So I would go with games I expected to like but couldn't. Which are all RPGs, I think mostly because I generally like the genre and these were supposed to be good games and I just found them painful. Morrowind, Fallout 3, Dragon Age: Origin, and WoW.
The big part with WoW is that I loved MMOs up until that point and pretty much every design decision they made took the genre in directions I didn't like, getting rid of things I like about them. And of course with it's success virtually every MMO afterwards followed those same designs, killing the entire genre for me.
Morrowind may have been because I got to it fairly late so maybe it just didn't age well, but nothing about it pulled me in and a lot of the NPC reactions just pushed me out of the world.
DA:O had some good points, but I found the combat very painful. I've heard I picked one of the worst classes combined with one of the least interesting backgrounds, but I have quite a few painful fights that just sucked all the joy out of playing and hit one fight that I had to do solo that my character simply was unable to do. So the game died there.
And Fallout 3... I wanted a Fallout game and Fallout 3 simply isn't one. A pipboy and vaults doesn't make Fallout.
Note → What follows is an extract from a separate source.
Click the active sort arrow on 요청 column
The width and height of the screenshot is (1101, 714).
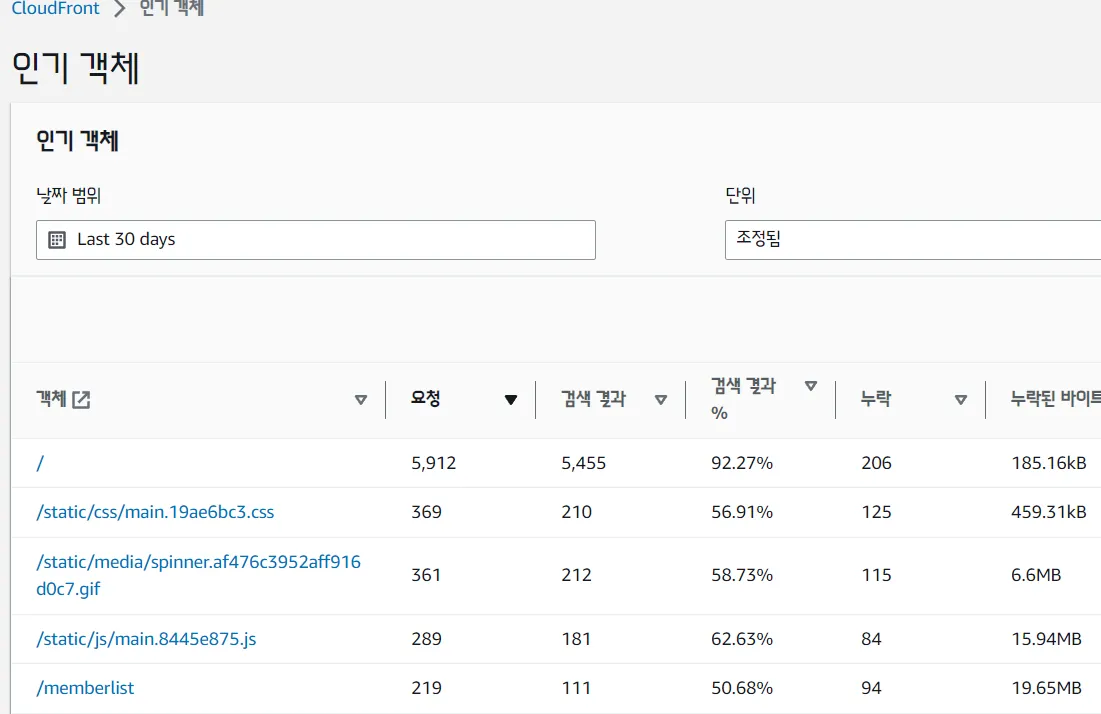point(511,400)
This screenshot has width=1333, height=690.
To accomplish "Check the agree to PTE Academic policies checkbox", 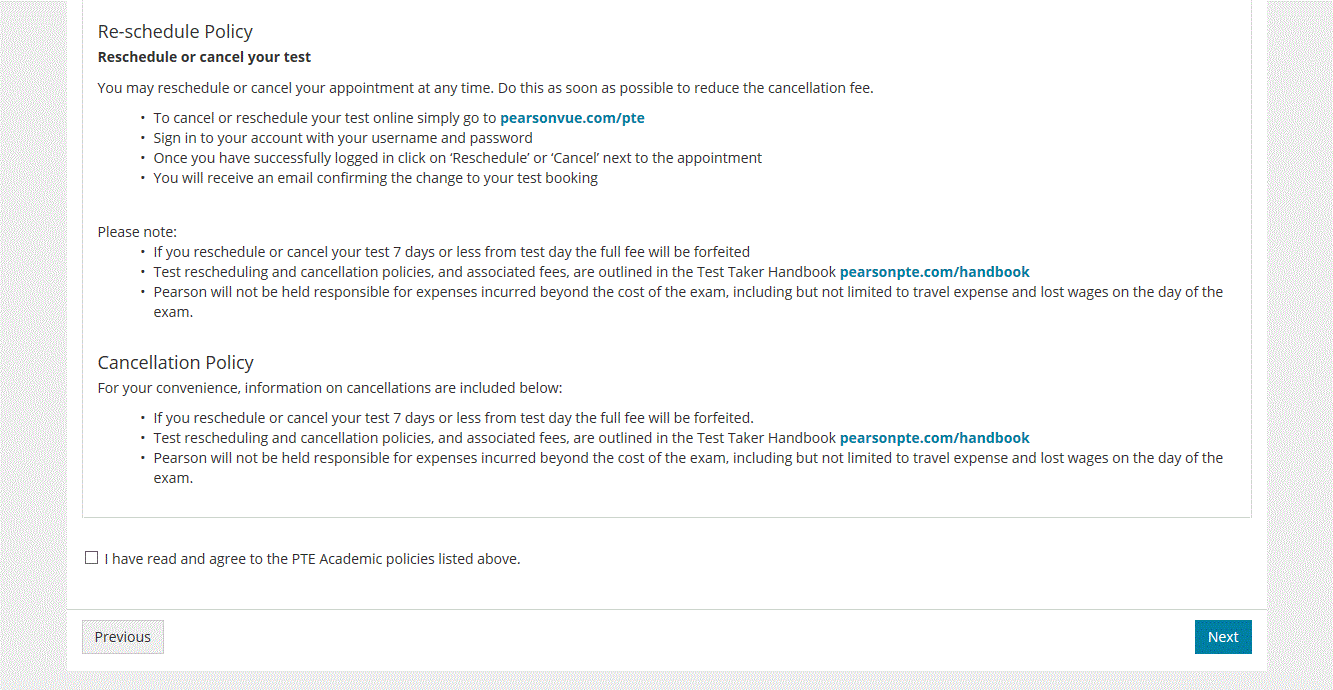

The world design didn't feel right and the story wasn't compelling. And probably most importantly, I found the combat painful. It didn't feel like "my character is low skill" it felt like "someone isn't very good at creating a FPS." And VATS didn't feel like some new and interesting mechanic, it felt like a bandaid over poor controls.
Real time combat with pause is just bad, that doesn't seem to have changed in decades, yet they've been trying it for decades.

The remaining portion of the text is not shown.